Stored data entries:
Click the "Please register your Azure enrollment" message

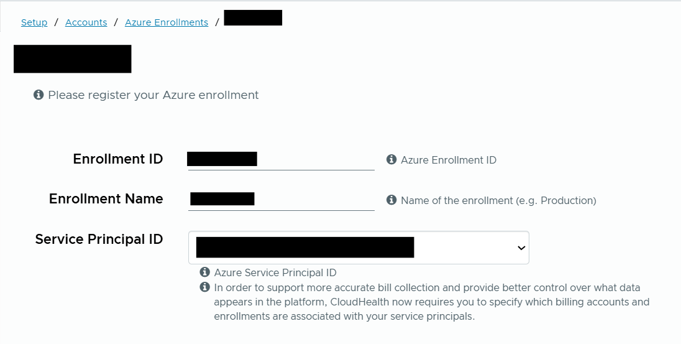click(153, 95)
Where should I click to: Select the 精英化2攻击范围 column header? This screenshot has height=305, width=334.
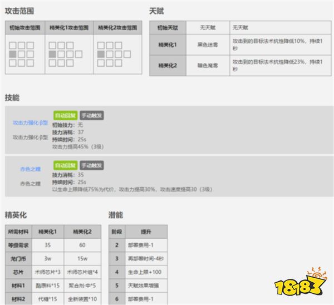116,27
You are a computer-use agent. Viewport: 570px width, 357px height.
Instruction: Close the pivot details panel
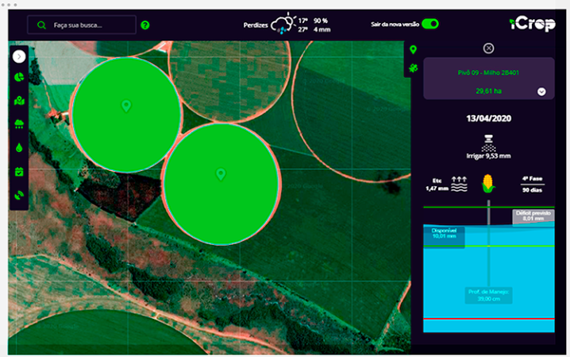tap(488, 48)
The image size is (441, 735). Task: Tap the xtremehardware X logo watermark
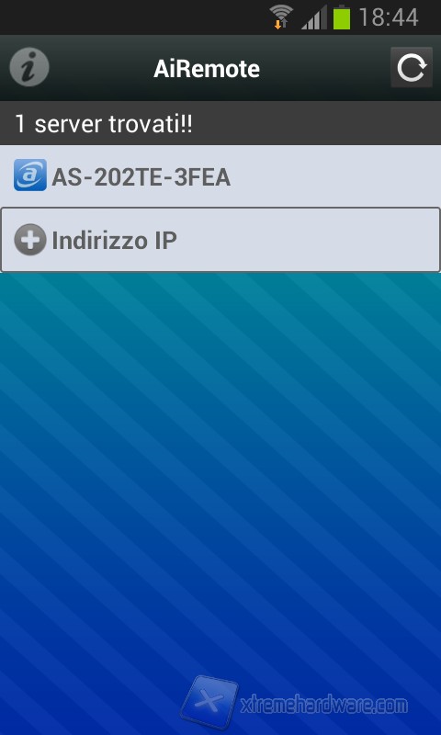click(x=209, y=702)
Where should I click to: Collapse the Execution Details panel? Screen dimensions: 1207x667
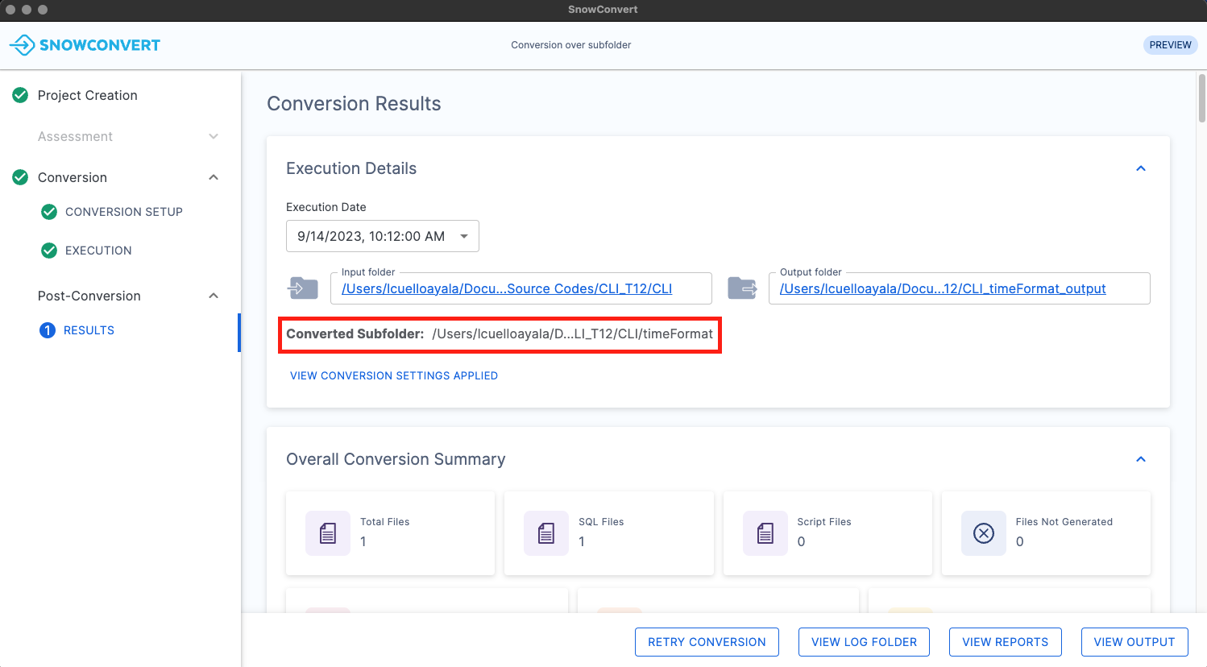[x=1140, y=168]
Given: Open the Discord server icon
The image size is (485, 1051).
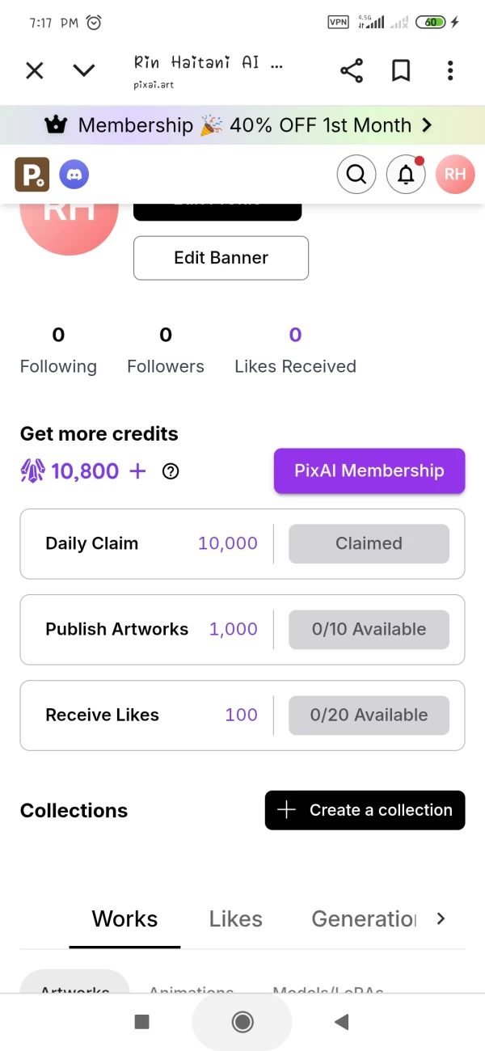Looking at the screenshot, I should pyautogui.click(x=74, y=174).
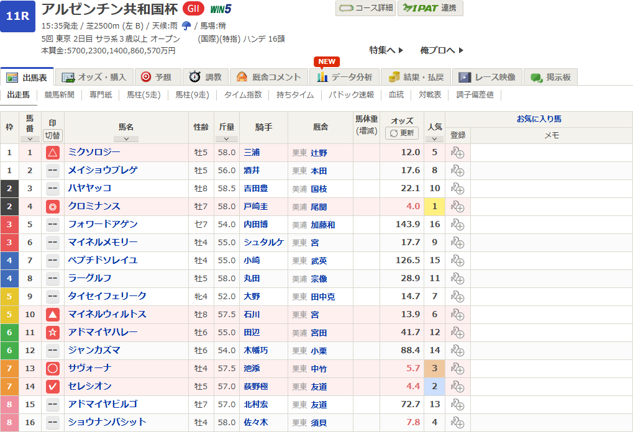
Task: Click the WIN5 logo
Action: pos(221,9)
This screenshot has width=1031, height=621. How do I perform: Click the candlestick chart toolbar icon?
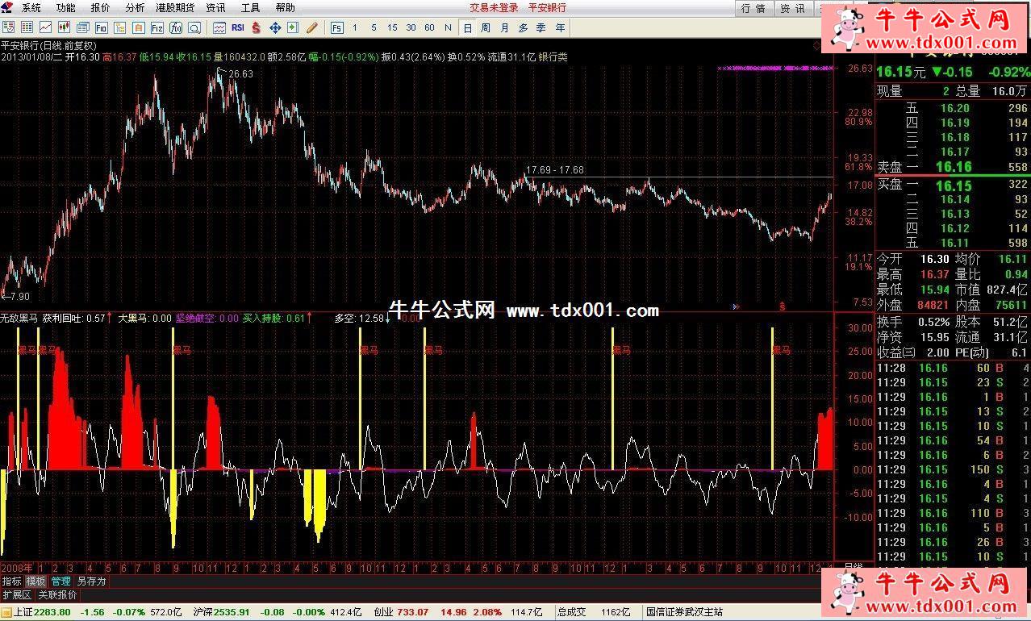click(64, 27)
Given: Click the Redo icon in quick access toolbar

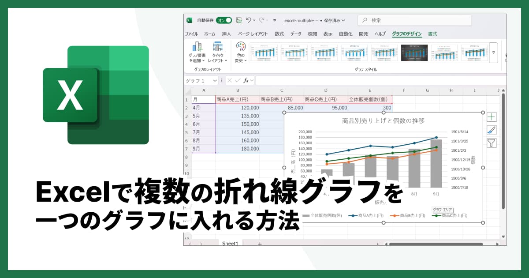Looking at the screenshot, I should coord(262,20).
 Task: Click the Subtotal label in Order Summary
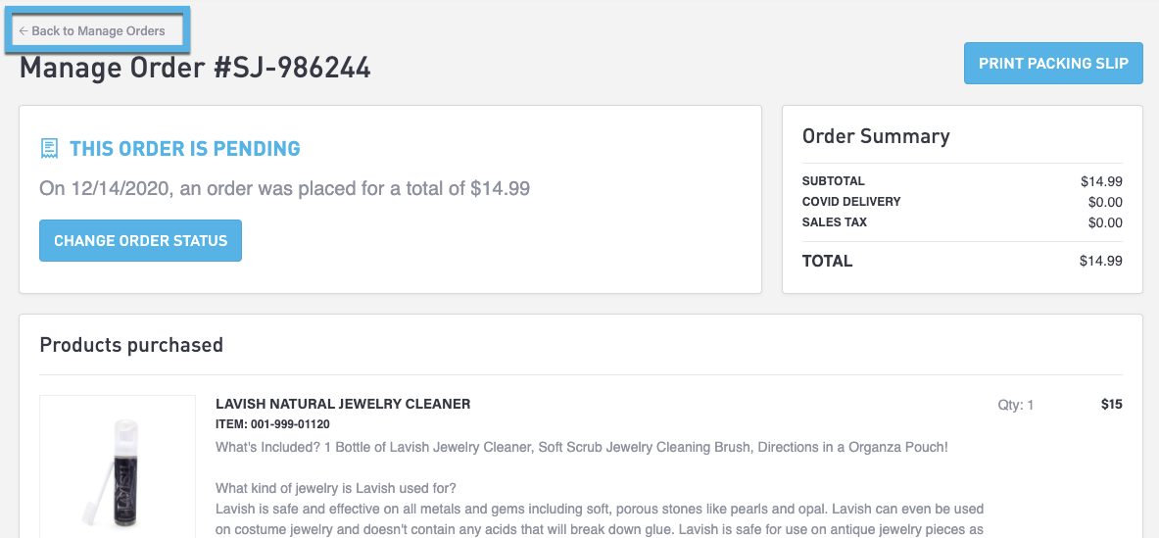[x=833, y=181]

What you need to do — Write out every record above exactly, leaving no picture in the result.

Written response —
Click the "Please register your Azure enrollment" message

click(153, 95)
Where should I click to: Select the 精英化2攻击范围 column header? This screenshot has height=305, width=334.
116,27
You are a computer-use agent. Viewport: 570px width, 357px height.
Instruction: Close the pivot details panel
tap(488, 48)
The image size is (441, 735). Task: Tap the xtremehardware X logo watermark
click(x=209, y=702)
Where should I click to: Collapse the Execution Details panel? Screen dimensions: 1207x667
[x=1140, y=168]
Given: Open the Discord server icon
The image size is (485, 1051).
Looking at the screenshot, I should pyautogui.click(x=74, y=174).
Task: Click the WIN5 logo
Action: pos(221,9)
This screenshot has width=1031, height=621. How do I perform: Click the candlestick chart toolbar icon?
click(64, 27)
Given: Click the Redo icon in quick access toolbar

Looking at the screenshot, I should coord(262,20).
 Task: Click the Subtotal label in Order Summary
[x=833, y=181]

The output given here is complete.